After negotiating through the night, Parliament and Council struck a deal on the EU budget for 2014, which also provides for remedying payments shortfalls in in the current fiscal year. MEPs ensured that victims of catastrophic flooding and drought in 2013 will be compensated, and that its priorities for 2014 in areas such as employment, research and innovation, border management and humanitarian aid are also taken on board.
In payments, €500 million were added to the 2014 budget, bringing the total compared to the initial Council position to €135.5 billion. Commitments were set at €142.6 billion, which is in line with the Commission’s budget proposal. This outcome is important with a view to the approval of the EU’s long-term budget 2014-2020, which is still pending.

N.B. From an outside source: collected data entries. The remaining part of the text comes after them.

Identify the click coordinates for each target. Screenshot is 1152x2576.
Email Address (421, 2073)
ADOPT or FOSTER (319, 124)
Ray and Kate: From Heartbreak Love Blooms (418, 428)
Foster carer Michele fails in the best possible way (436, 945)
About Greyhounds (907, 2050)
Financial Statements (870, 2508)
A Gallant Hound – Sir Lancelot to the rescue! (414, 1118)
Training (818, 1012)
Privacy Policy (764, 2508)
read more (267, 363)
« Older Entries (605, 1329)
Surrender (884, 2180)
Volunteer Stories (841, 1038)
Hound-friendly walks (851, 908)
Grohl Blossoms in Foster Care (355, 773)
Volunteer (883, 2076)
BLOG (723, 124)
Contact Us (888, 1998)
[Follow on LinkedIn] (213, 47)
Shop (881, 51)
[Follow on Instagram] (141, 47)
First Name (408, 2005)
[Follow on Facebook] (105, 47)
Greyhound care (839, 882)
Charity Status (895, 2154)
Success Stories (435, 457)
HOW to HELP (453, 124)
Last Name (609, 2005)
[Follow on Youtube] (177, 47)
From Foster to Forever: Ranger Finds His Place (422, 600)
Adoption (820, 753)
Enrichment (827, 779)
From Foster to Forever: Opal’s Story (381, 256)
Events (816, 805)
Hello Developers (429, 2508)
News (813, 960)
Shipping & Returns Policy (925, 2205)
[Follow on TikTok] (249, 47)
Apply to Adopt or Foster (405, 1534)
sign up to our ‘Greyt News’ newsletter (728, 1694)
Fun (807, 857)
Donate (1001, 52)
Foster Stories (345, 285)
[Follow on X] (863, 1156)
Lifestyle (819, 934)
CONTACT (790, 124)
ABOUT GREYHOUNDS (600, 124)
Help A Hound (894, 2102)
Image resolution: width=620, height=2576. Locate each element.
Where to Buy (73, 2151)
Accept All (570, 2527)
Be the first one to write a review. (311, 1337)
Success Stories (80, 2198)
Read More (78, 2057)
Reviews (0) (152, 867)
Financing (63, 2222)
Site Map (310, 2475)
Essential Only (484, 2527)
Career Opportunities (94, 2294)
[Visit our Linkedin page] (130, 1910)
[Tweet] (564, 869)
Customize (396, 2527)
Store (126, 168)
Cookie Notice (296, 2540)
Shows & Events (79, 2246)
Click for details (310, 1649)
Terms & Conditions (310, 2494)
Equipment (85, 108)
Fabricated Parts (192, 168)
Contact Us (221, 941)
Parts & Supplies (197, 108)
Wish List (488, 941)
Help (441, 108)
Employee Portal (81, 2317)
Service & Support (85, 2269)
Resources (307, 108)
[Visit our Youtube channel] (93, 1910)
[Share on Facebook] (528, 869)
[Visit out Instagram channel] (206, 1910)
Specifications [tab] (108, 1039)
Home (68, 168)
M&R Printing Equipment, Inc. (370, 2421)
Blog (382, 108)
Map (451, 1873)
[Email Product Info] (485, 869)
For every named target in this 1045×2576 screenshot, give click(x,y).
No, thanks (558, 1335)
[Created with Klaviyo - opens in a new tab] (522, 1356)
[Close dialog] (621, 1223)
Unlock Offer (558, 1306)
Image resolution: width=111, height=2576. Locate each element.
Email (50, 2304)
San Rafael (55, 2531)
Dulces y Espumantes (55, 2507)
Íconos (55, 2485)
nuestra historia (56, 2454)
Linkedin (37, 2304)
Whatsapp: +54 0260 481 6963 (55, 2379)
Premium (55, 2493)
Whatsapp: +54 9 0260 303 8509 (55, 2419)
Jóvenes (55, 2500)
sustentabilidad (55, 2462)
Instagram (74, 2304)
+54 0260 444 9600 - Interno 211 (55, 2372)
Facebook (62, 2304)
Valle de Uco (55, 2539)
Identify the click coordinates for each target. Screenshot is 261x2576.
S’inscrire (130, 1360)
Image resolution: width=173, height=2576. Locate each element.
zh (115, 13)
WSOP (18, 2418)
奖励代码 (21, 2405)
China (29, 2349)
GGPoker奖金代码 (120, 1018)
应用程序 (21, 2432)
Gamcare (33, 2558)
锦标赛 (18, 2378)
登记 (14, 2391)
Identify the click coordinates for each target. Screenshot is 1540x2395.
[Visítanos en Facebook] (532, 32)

Anne Jensen (ALDE, DK), who is steering the 2014 budget through Parliament, labels the outcome as “an austerity budget” given that it is almost 6% down on this year. “But I am glad we managed to secure more funds for growth policies for research, education and innovation and for humanitarian aid in the Middle East”, she added.
“Parliament has taken its responsibility by accepting a lower budget. But we managed to get the priorities right and prevent the EU from starting 2014, the first year under the new Multi-annual Financial Framework, in the red”, said Budgets Committee Chair Alain Lamassoure (EPP, FR), welcoming he outcome.
The Council agreed to Parliament’s demands for more money to counter skyrocketing youth unemployment across the EU. Budgets for investing in policy areas aiming to boost economic growth, such as research (Horizon 2020), the digital agenda, small- and medium sized enterprises (COSME) and education (Erasmus+) will also increase substantially as compared to the Council’s proposal.
Parliament also won the support of EU member states to strengthen FRONTEX, the EU’s external border management agency and the Asylum Support Office. The EUROPOL law enforcement agency will also be reinforced, given its new tasks related to cybercrime.
Parliament managed to secure more funds to meet the EU’s international obligations in the Middle East through the UN Reliefs and Works Agency (UNRWA) and in view of the growing numbers of Syrian refugees.
Parliament in turn agreed to the member states’ wishes to increase funding for Cyprus, which was part of the rescue package when it was on the brink of default.
Parliament’s Budgets Committee will vote amending budget 9, to cover part of the flood compensations and make good the shortfall in research programmes, on 14 November.
If all the conditions are met, the Committee could approve the Multi-annual Financial Framework (MFF) at the same meeting. Parliament as a whole could then vote on the MFF on Tuesday 19 November and the 2014 budget on Wednesday 20 November.